Dee Dee Dee Sizemore: That was the biggest snore I've ever read. If a subject is so boring that it makes even Krassner and Parfrey impossible to read, there's a fundamental problem. People who ramble on about "media studies" and "Web 2.0" are like a toothless ouroboros. I wonder why they didn't ask Adam Greenfield for his input. He writes like an lorem ipsum generator--it would've really completed the Roundtable of White Men. (Christ, couldn't they have at least included Jenny Gardener--oops, I mean Xeni Jardin?)

Agent 69: Two people praised BLDGBLOG -- written by a fool who redefines the qualifier lightweight in a way that can even impress those who toil at House & Garden -- and I stopped reading at that point. We could point out that anyone who needs to buttress their notion of writer and place in that sad pantheon is a high school yearbook editor whiner par excellence. Because that's never been said before.

DDDS: You couldn't you have come up with more than 2 architectural allusions there?

A69: I could have, but the Internet ruined my writing.

Hank N. Sack: I have to believe that Parfrey was goofing on the subject. And Shirky should grow some fucking hair on his head and stop talking. Of course, all this crap boils down to Writers losing their exclusivity in getting their shit out to the public. It's ALWAYS about the unwashed gaining access to what was once exclusive, which means the former elites have to up their game to remain Ahead of the Curve. Maybe now that the internet has ruined the written word, Real Writers will move on to mime or something. With Marcel Marceau gone, there's a big opportunity there.

A69: Add a parenthetical note about how fucking precious the Economist obit was -- referring to him as Bip, as if we would all be shamed or impressed to find out that was another name for him besides "That fucking french mime."

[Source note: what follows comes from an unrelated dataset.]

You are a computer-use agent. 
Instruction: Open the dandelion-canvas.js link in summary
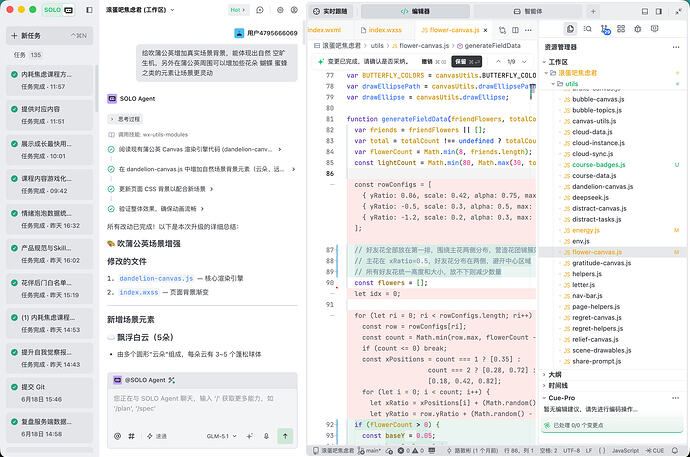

Super Fuzz Big Muff: I'm sorry, but the whole "writing about writing" thing is the gayest thing on the planet. That being said, I really enjoyed writing about writing about writing, since people who write about writing are laboring under the illusion that the kind of writing they consider worthwhile is even worth sticking up for. I will be contributing more extensive thoughts in due course. Stay tuned, fuckos.

DDDS: I really don't think Parfrey was being insincere. And both he and one of the other visionaries mentioned something about how the internet makes it so much easier to do research, which sent a fucking shiver down my spine. Rushkoff was the most cogent and non-abstruse. His best comment was "Authors are no longer respected in the same way, books are treated more like magazines with firm expiration dates, and writers who simply write really well don't get deals as quickly as disgraced celebrities or get-rich-quick gurus." Add to that list upper-middle-class liberal arts college grads living in Brooklyn who write bildungsromans that are really thinly-veiled autobiographies. (Oh, and also the ones who write clearly mendacious "memoirs." Pronounced ME!-moirs.) PS: Anyone who quotes Italo Calvino in my physical presence is getting slit neck to nuts. And I'd like to add that this all traces back to the translation of the Bible from Vulgate to vernacular.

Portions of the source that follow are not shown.